MS: That one speaks directly to our point, since once I had the meter and the lyrics of the first two verses, it really wanted to be 6/8. Once it was 6/8 and it wrapped around to the title, it felt like the title should also be the end of the chorus. Those elements meant that it had to sound like a Country song from the ’50s. And the lyrics showed us that. Everything is totally true in that song. I actually wanted to take the point of view of a slightly more evolved version of me.
I wanted to occupy the position of how I wanted to feel, because I wasn’t quite there yet. I was still carrying around resentment, angst, and confusion that weren’t helping me at all. It was time to be okay with things and love no matter what. Writing from that point of view of how I wanted to feel really helped, and I think I’m going to do that some more. If I’m offered to play a song live, I usually play it, because every time I play it, I get a little closer to really feeling that way.
AH: That’s a really cool idea, that a song continues to progressively create change. There are so many interesting songs on this album, and a particularly punchy one is “Nice Girl.” I love the evolving narrative in it.
MS: My favorite part about it is that it leads you to think it’s going to be sweet. My soon-to-be ex-wife said that to me word for word. We are really close friends now, but this was during the really hard year of 2018. We were sitting on the couch redefining who we were going to be after 21 years of being together. She said, “You know what? It’s okay. I know you’re going to make some nice girl miserable someday.” We just paused and then she said, “You’re going to write a song out of that, aren’t you? You just thought, ‘That’s going to be a great song line’, didn’t you?” And I said, “Of course I did!” We just laughed our asses off for about an hour. It sounds kind of crazy, but that was a killer icebreaker. She’s given me some great song ideas over the years.
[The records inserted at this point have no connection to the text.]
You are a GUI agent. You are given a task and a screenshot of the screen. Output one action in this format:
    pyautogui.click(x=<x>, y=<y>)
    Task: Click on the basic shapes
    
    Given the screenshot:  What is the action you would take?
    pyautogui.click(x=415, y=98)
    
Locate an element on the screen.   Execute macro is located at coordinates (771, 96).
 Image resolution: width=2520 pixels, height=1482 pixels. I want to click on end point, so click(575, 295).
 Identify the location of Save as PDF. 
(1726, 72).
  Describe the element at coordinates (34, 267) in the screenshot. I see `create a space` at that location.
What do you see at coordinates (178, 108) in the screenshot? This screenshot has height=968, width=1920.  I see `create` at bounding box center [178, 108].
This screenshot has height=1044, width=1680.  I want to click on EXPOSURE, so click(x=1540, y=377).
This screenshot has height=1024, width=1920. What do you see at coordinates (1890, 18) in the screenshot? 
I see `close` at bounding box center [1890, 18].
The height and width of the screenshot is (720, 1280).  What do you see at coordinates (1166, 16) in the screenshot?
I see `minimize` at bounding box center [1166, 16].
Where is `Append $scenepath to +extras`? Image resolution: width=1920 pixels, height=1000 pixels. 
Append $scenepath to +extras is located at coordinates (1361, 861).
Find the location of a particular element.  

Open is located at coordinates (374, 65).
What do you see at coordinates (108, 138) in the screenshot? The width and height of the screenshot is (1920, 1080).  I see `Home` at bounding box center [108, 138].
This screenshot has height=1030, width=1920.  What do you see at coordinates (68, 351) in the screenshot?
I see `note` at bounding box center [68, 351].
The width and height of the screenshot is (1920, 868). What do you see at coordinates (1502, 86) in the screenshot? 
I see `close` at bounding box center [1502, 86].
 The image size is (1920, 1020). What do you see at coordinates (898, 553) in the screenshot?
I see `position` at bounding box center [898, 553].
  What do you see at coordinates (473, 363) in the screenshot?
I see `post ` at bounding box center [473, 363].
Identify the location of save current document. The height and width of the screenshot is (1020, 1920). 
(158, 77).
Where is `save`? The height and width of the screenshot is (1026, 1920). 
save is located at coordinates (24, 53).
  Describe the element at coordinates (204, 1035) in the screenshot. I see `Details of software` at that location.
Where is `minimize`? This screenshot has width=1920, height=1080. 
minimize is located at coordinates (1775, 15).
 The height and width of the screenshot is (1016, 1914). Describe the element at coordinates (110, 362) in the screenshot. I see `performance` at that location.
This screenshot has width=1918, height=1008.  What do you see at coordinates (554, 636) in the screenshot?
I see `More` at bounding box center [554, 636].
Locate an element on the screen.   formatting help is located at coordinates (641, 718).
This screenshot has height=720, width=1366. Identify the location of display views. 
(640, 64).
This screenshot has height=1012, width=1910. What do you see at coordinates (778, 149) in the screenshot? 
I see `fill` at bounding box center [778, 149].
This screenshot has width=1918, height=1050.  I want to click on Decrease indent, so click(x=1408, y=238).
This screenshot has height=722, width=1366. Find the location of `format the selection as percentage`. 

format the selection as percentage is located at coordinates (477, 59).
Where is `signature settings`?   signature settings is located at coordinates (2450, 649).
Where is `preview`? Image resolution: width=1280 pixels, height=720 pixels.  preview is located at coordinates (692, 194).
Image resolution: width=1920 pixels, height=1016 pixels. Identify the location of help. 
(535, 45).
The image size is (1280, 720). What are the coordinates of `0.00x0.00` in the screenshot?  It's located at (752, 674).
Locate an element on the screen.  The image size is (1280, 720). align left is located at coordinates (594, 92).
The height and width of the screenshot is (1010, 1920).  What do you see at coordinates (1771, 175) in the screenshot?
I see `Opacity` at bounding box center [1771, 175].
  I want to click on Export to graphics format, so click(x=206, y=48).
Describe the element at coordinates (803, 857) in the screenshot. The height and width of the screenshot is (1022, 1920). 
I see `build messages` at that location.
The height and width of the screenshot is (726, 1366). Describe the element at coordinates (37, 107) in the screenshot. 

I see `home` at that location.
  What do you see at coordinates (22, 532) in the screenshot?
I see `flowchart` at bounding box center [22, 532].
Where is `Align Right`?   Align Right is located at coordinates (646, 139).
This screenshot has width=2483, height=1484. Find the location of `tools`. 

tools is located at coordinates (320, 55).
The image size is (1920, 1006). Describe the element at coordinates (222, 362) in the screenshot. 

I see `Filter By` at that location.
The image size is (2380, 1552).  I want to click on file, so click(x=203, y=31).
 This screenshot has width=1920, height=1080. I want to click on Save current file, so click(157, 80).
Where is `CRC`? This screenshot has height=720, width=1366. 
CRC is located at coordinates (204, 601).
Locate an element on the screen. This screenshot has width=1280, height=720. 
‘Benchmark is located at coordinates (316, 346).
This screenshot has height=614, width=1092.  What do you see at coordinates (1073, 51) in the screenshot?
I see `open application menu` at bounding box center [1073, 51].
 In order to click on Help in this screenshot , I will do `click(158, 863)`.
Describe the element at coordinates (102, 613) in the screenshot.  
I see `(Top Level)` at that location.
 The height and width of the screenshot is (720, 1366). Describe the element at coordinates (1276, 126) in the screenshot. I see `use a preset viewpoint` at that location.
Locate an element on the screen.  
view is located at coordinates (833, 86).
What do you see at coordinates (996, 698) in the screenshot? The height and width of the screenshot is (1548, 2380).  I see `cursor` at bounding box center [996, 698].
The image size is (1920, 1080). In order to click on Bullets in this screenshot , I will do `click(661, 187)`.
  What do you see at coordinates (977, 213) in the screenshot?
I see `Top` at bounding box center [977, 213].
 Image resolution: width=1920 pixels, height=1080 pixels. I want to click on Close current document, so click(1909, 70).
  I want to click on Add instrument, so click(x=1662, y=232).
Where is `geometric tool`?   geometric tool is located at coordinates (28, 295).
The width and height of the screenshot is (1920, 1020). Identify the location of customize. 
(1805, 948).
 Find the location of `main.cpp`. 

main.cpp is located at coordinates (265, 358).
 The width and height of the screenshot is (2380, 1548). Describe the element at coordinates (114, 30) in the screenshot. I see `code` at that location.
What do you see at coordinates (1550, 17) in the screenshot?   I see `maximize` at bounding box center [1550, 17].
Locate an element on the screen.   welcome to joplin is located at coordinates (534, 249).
AH: I have so much respect that you wrote this song about something someone said to YOU and you are just putting that out there. I wouldn’t have known one way or the other based on the song. That’s bravery right there. This is also a song that morphs out of traditional sounds and ideas but is startling.
MS: We wanted to set it up in a sweet way so that people didn’t realize that it was going to go dark. We wanted the mean line to happen over the sweet chords.